--- INPUT RECORDS ---

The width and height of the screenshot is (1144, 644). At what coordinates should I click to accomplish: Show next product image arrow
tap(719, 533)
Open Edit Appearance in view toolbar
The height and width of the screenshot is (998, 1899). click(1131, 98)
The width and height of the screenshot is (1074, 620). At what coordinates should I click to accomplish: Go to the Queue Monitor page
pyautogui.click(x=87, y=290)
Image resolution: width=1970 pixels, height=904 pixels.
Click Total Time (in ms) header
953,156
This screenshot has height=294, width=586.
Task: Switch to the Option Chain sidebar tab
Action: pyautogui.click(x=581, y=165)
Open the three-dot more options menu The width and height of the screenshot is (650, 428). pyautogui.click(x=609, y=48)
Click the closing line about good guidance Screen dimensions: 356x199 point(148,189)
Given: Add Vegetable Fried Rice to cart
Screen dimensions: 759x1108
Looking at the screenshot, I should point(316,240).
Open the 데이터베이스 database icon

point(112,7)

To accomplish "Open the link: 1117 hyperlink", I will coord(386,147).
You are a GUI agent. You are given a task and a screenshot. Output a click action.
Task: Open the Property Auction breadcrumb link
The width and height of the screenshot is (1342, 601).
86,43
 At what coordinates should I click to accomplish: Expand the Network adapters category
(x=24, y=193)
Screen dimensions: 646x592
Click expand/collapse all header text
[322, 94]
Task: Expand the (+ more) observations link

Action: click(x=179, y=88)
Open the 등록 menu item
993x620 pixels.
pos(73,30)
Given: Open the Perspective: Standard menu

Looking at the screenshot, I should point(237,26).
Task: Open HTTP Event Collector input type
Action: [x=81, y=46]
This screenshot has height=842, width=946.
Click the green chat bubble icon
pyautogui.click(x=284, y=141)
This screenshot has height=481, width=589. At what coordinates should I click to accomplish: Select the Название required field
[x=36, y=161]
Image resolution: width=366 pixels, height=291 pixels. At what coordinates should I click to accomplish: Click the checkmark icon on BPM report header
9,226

---

YOUR TASK:
Rewrite the material above, changing "Screen dimensions" to "Screen size" everywhere it appears and leaving everything else as it is.

EXPECTED ANSWER:
The width and height of the screenshot is (1144, 644). At what coordinates should I click to accomplish: Show next product image arrow
tap(719, 533)
Open Edit Appearance in view toolbar
The height and width of the screenshot is (998, 1899). click(1131, 98)
The width and height of the screenshot is (1074, 620). At what coordinates should I click to accomplish: Go to the Queue Monitor page
pyautogui.click(x=87, y=290)
Image resolution: width=1970 pixels, height=904 pixels.
Click Total Time (in ms) header
953,156
This screenshot has height=294, width=586.
Task: Switch to the Option Chain sidebar tab
Action: pyautogui.click(x=581, y=165)
Open the three-dot more options menu The width and height of the screenshot is (650, 428). pyautogui.click(x=609, y=48)
Click the closing line about good guidance Screen size: 356x199 point(148,189)
Given: Add Vegetable Fried Rice to cart
Screen size: 759x1108
Looking at the screenshot, I should point(316,240).
Open the 데이터베이스 database icon

point(112,7)

To accomplish "Open the link: 1117 hyperlink", I will coord(386,147).
You are a GUI agent. You are given a task and a screenshot. Output a click action.
Task: Open the Property Auction breadcrumb link
The width and height of the screenshot is (1342, 601).
86,43
 At what coordinates should I click to accomplish: Expand the Network adapters category
(x=24, y=193)
Screen size: 646x592
Click expand/collapse all header text
[322, 94]
Task: Expand the (+ more) observations link

Action: click(x=179, y=88)
Open the 등록 menu item
993x620 pixels.
pos(73,30)
Given: Open the Perspective: Standard menu

Looking at the screenshot, I should point(237,26).
Task: Open HTTP Event Collector input type
Action: [x=81, y=46]
This screenshot has height=842, width=946.
Click the green chat bubble icon
pyautogui.click(x=284, y=141)
This screenshot has height=481, width=589. At what coordinates should I click to accomplish: Select the Название required field
[x=36, y=161]
Image resolution: width=366 pixels, height=291 pixels. At what coordinates should I click to accomplish: Click the checkmark icon on BPM report header
9,226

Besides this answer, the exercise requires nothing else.